Back in 2013, visual artist Clara Lieu started writing an advice column for visual artists called “Ask the Art Professor." She thought maybe it would last for a few months and take on a handful of questions from college students studying visual art.
But "the questions kept coming," said Lieu, an adjunct professor at the renowned Rhode Island School of Design.
"I had people who were 12, in middle school, I had people who had just recently retired," she recalled. "It was incredible how many different kinds of people contacted me and I just realized there's this need for this."
To meet this demand and increase access to visual arts education, Lieu is launching a new site called Art Prof. She and a team of teaching artists provide video tutorials on drawing, printmaking and sculpture, critiques of artist submissions, professional development tools and even an encyclopedia of arts supplies.

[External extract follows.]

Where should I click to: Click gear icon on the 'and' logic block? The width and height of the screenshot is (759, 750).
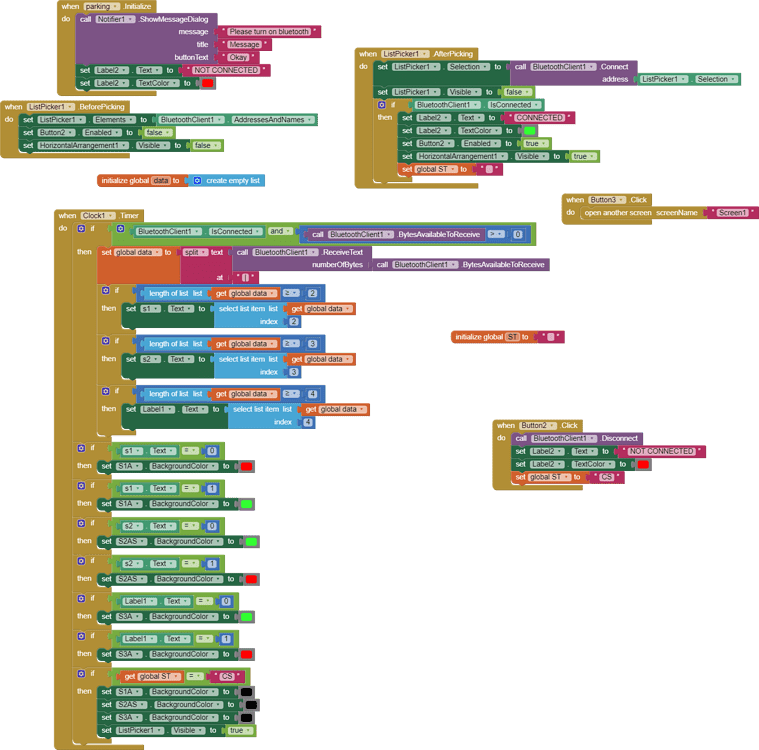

"A lot of artists tell me, ‘Well, I go to the art store and I have no idea what to get, because there’s 18 versions of charcoal, and which one’s better, and why?’ " said Lieu. "So there's a lot of information that I think is not accessible."
The free platform caters to all ages – from parents looking for advice for kids, high schoolers who don’t have access to arts classes at school and graduates and working artists looking for insight about how to market their work.

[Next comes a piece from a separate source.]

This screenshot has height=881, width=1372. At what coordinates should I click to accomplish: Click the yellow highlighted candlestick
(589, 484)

Lieu and her design partner, Thomas Lerra, have already been providing some of this insight through a blog and crowdsourced funding last fall to launch a full site.
One of the features is an Art Dare, where artists take on an assignment. This month's challenge is to do rapid fire drawings for a series of word prompts. Artists can post their artwork on Twitter and Instagram using #Artprofdare and selected winners receive prizes.
And there's an element of outreach towards primary and secondary school arts educators: Middle and high school art teachers can post class submissions for a chance to receive class video critiques.